ちなみにドイツでサッカーと同じくらい「やりたくなったときにふらりとプレイできる」スポーツは卓球なんじゃないかな?と筆者は個人的に思っています。正確な数は分かりませんが、ボルツプラッツと同じくらいの頻度で、校庭や公園、土手や広場などの一角にコンクリートの卓球台が設置されているのをとてもよく見かけますし、手頃な価格の卓球のラケットがスーパーマーケットでも手に入るくらいですから。

ボルツプラッツについてはこちらの記事もぜひお読みください。

ドイツの子どもたちがする遊びってどんなの?遊びの中で自然とサッカー的要素も身についていく

話が脱線しましたが、子どもがボルツプラッツに集まって自発的に遊びだすとき、あいつはマンシャフトに入ってるから、マンシャフトに入ってないから等々の線引きは彼らの中にはないようです。同じ場を共有している仲間として遊ぶ、それだけの極めてシンプルな関係です。学校の体育の時間にサッカーをやるときも同じ感覚のようです。その中で、もっと強くなりたい、もっと上手くなりたい、もっとたくさん試合をしたいという情熱が出てきた子はマンシャフトに入ればいいし、そうでないならこれまで通り気楽に(といってもプレイするときは負けたら泣くレベルで本気なのですが)サッカーを楽しめればいい。サッカーをするならマンシャフトに入らなければいけないとか、マンシャフトに入っていなければサッカーに関わる資格はないとか、そんな窮屈な縛りとは無縁のサッカー環境が、ドイツの巨大なサッカー人口を根っこで支える大切な要素になっているように思います。さらに背景には「一人一人が自分に合った納得できる環境でその競技に関われることが最も望ましい」という、個の満足感や納得感を大切にする揺るぎない価値観があります。「もっとやりたい、もっとうまくなりたい!」という本人の気持ちがどの程度あるかが大切で、その気持ちがどこを向いているか、そのためにはどんな環境があればいいのかを考える、という順番なのです。
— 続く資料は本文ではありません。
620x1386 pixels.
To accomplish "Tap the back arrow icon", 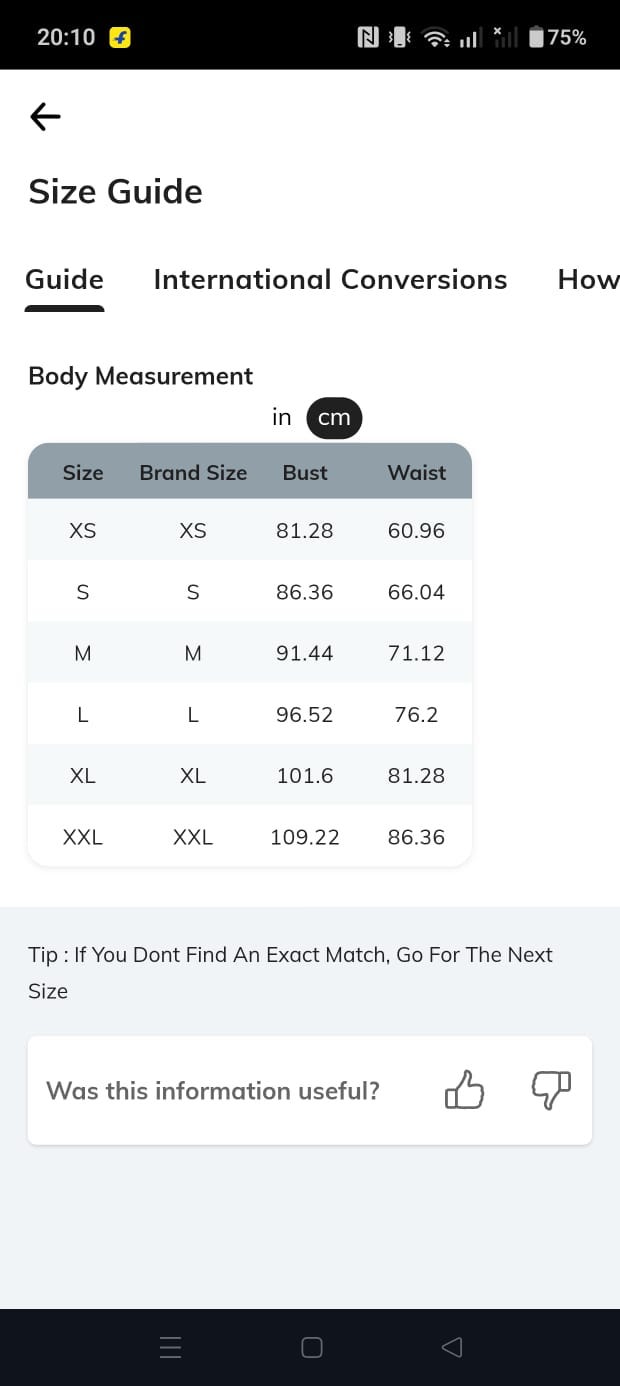I will (45, 117).
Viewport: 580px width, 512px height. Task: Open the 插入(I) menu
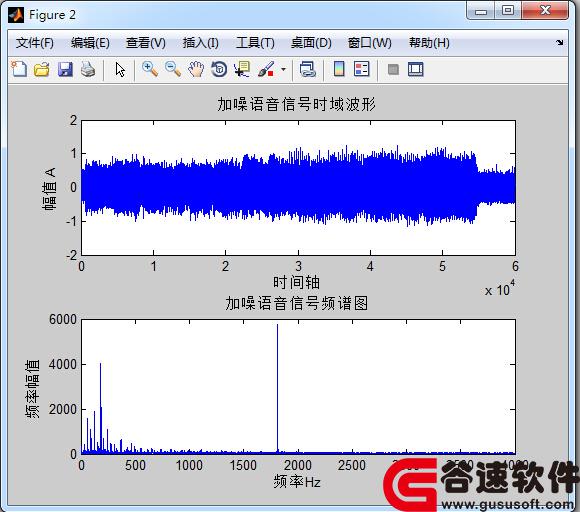pos(200,43)
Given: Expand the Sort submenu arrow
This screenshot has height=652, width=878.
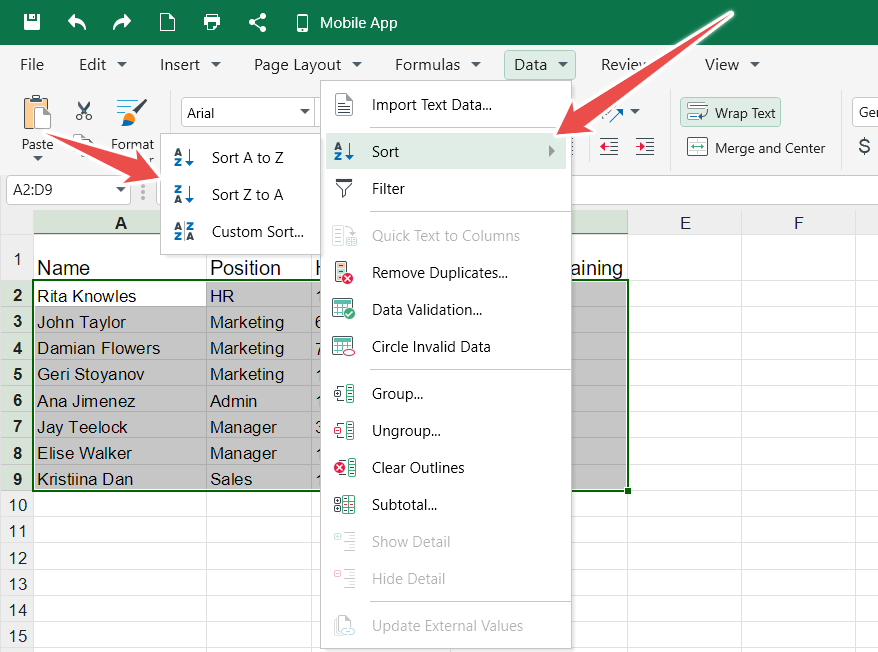Looking at the screenshot, I should pyautogui.click(x=551, y=152).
今週末に予定されている長男のサッカーの試合には、相手チームのゴールキーパーとして小学校時代からの仲良しの友人が出場する予定です。元々運動能力がかなり高い子で、体育でも休み時間でも何をやっても人並以上のプレイができてしまう彼は、何でもできてしまうがゆえに自分にとっての特別なスポーツを見つけるのに時間がかかったのかもしれません。小学校3年か4年頃になってようやく本格的にサッカーを始めました。様々な遊びやスポーツを思い切り楽しんだ時期を経て、Tシャツとジーンズでボルツプラッツで走り回っていた仲間と、それぞれのチームのユニフォームに袖を通して試合で対決できるというのは長男にとってはとても感慨深いよう。良い試合になることを私たち親も心から楽しみにしています。

今週もお読みくださりありがとうございました!次回もよろしくお願いいたします。